YOUR TASK: The required output holds only the lines from the one containing "Click the Coca-Cola can image" through the end of the material below, copied exactly, please, with no pictures.

========================================

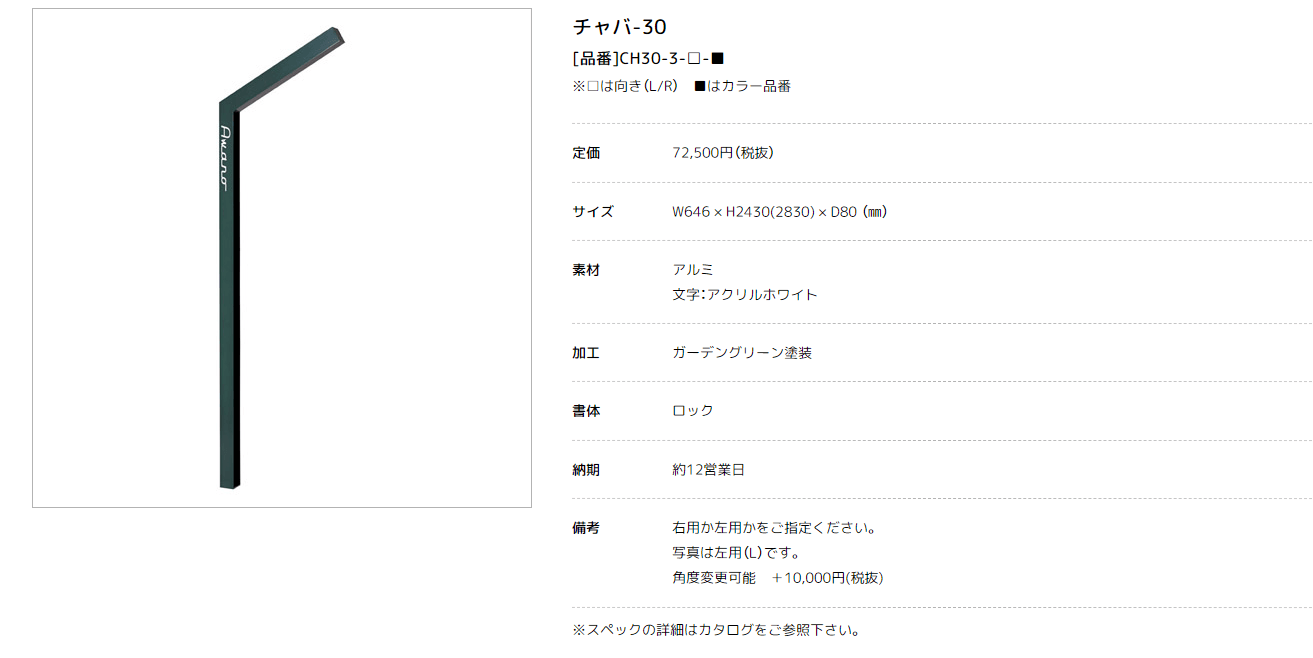Click the angled arm at the pole top

tap(283, 67)
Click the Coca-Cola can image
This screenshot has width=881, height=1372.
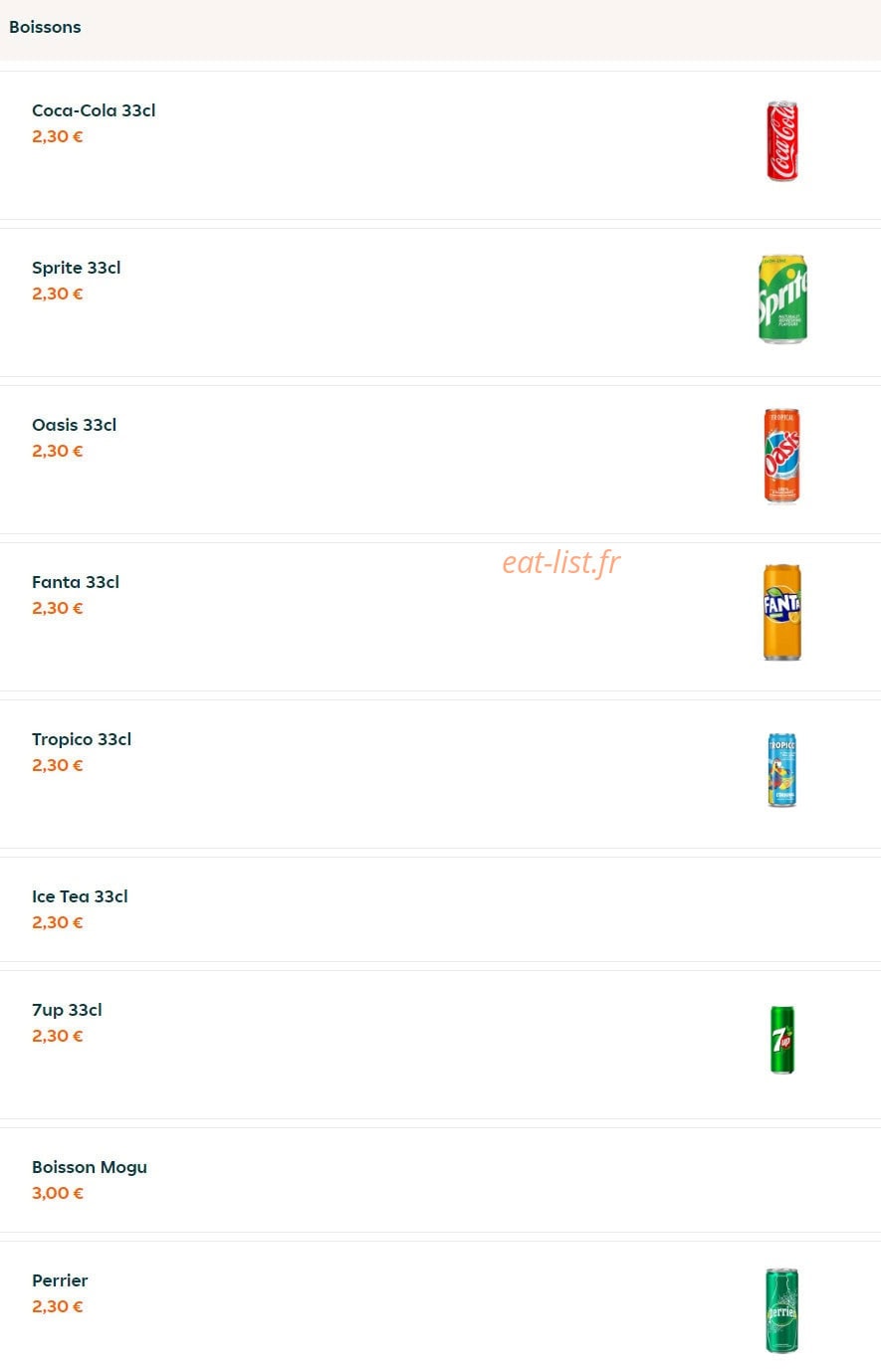[x=782, y=141]
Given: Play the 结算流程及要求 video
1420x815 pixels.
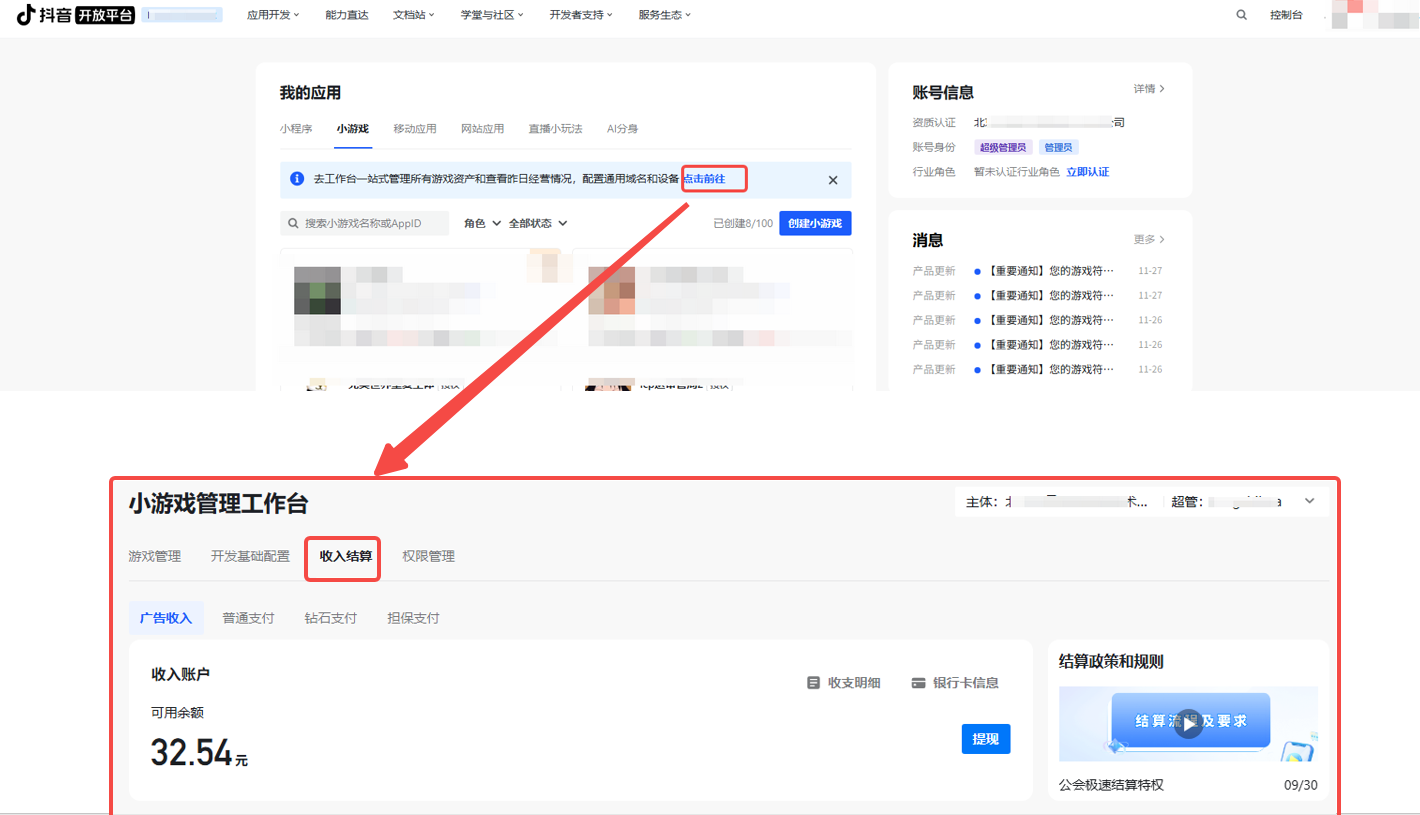Looking at the screenshot, I should 1188,724.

========================================

RESULT OF THIS EXERCISE:
Click the Coca-Cola can image
This screenshot has width=881, height=1372.
[x=782, y=141]
Given: Play the 结算流程及要求 video
1420x815 pixels.
Looking at the screenshot, I should 1188,724.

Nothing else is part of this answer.